Every day in the United States, approximately 20 veterans take their own lives. I could easily have been one of them.
Between the Marine Corps and Army, I had almost 17 years in the military. I was officially diagnosed with post-traumatic stress disorder in 2012, long after two deployments in Iraq — one in 2004 and one in 2009, but I didn't think there was anything wrong with me.
Like most veterans with PTSD, I self-medicated. That means I drank way too much. Way more than I ever should have. Drinking is legal, so that's the route I took.
At one point, I was on 11 prescription medications per day. They weren't doing any good; if anything, they were making things worse. When one drug didn't work, they upped the dose. When that didn't work, they prescribed another one. And if that one had side effects, there was another drug to reduce them. They made me cloudy I couldn't focus on anything. I felt like I was walking around in a haze all the time.

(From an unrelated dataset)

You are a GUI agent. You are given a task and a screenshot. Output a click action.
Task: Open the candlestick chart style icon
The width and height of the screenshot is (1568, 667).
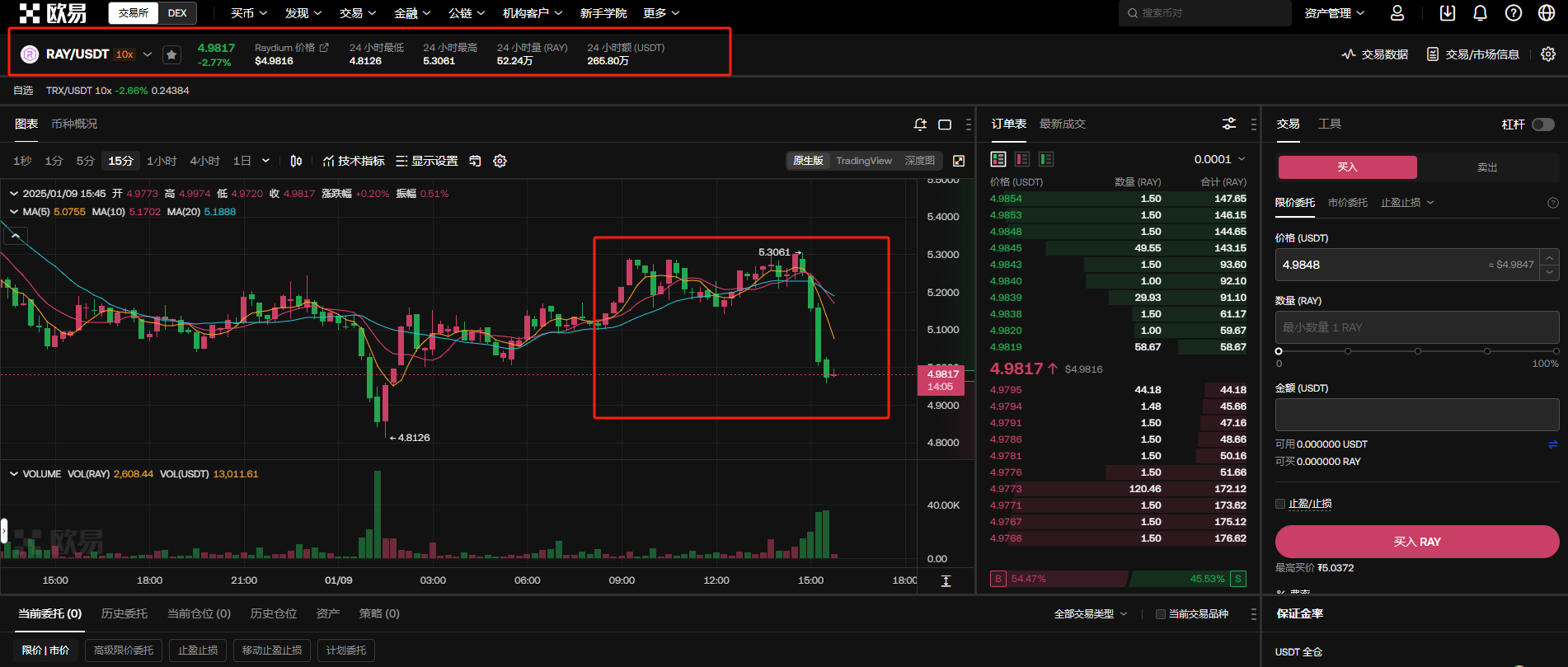pyautogui.click(x=296, y=161)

And when I wasn't hazy, I had a hair-trigger temper and was a bitter, hateful person. My temper really got the best of me. I was never physically violent with my wife and kids, but I was real quick to yell and scream. I'd cuss everybody out. My kids were walking on eggshells. My wife had threatened divorce, and that got my attention. At my lowest point, I was contemplating suicide.
So you might wonder: Why am I still here? What saved me wasn't prescription No. 12. It was my dog, Sophia.
I knew I needed help, and my wife knew better than I did. She had seen what a service dog can do from a hospital stay where she had seen a well-trained dog helping to calm down a very nervous veteran. She researched it, and we got in touch with a local dog trainer, Mary Peter, who we later learned was a nationally known K9 expert. She was also aware of the difficulties that veterans with PTSD experience and how service dogs help them 24/7.
With extreme stress and apprehension, I got started with Sophia in Mary's training program at K9 Partners for Patriots (k9partnersforpatriots.com). Or to be more accurate, my wife practically dragged me there before I could summon the nerve to go in on my own.
I had been in the program for only a little while before I had what could have been my own life-ending moment. But instead, Sophia followed what she had been taught and came up to me with a tennis ball in her mouth and practically demanded my attention. She seemed insistent. I don't know where she got it from. It made me realize that what I was considering was a permanent "solution" to a temporary problem.
I'm proud to tell you that 235 veterans have since followed the same path I took, and we're deeply grateful for our second chance at life.
Don't get me wrong. I still have my issues. I still have nightmares. But that's what Sophia's for. I can rest assured that going to sleep, if I start freaking out in the middle of the night, she's going to come wake me up. And that way my wife doesn't have to do it.
P.S. I only take two pills now, for arthritis.
Ron Flaville, a veteran of both the Marine Corps and the Army, is chief operating officer and a veteran liaison with K9 Partners for Patriots, a Brooksville-based nonprofit dedicated to helping veterans with post-traumatic stress disorder, traumatic brain injury and military sexual trauma.